IFF Shares Rally on Amended Credit Agreements, Reaffirmed Outlook
We maintain our $140 fair value estimate for International Flavors & Fragrances IFF after the company announced amended credit agreements and reaffirmed first-quarter guidance. Our wide moat rating is also unchanged.
The shares were up around 4% at the time of writing as the market reacted positively to the March 27 news. However, we still view IFF as materially undervalued, trading in 5-star territory.
In our view, the market remains skeptical of management’s long-term guidance of 8%-10% adjusted EBITDA growth for 2024-26. For investors who share that skepticism, IFF still offers a solid margin of safety as the shares trade more than 10% below our downside scenario of a $100 fair value estimate. Our downside scenario assumes IFF’s long-term profits grow at roughly half of long-term guidance as management’s plans to increase revenue above market rates and implement cost savings fail to materialize.

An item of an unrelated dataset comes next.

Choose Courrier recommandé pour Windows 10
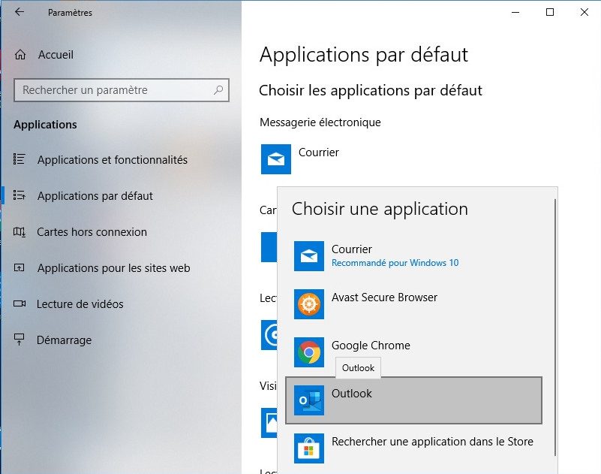 pyautogui.click(x=414, y=256)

IFF also announced plans for additional portfolio optimization efforts, which we interpret as divesting additional businesses. If IFF were to make additional divestitures, it would probably target lower-margin businesses like texturants, emulsifiers and sweeteners, and protein solutions. These three businesses, all of which are in the nourish segment, were identified by management as having low returns on invested capital, and management plans to greatly reduce growth investment in these areas. Should one of these businesses be divested, we imagine IFF is unlikely to receive a premium valuation, given the less attractive margins, but it would likely use the proceeds to pay down debt. We do not assume any additional transactions in our valuation until a deal is announced.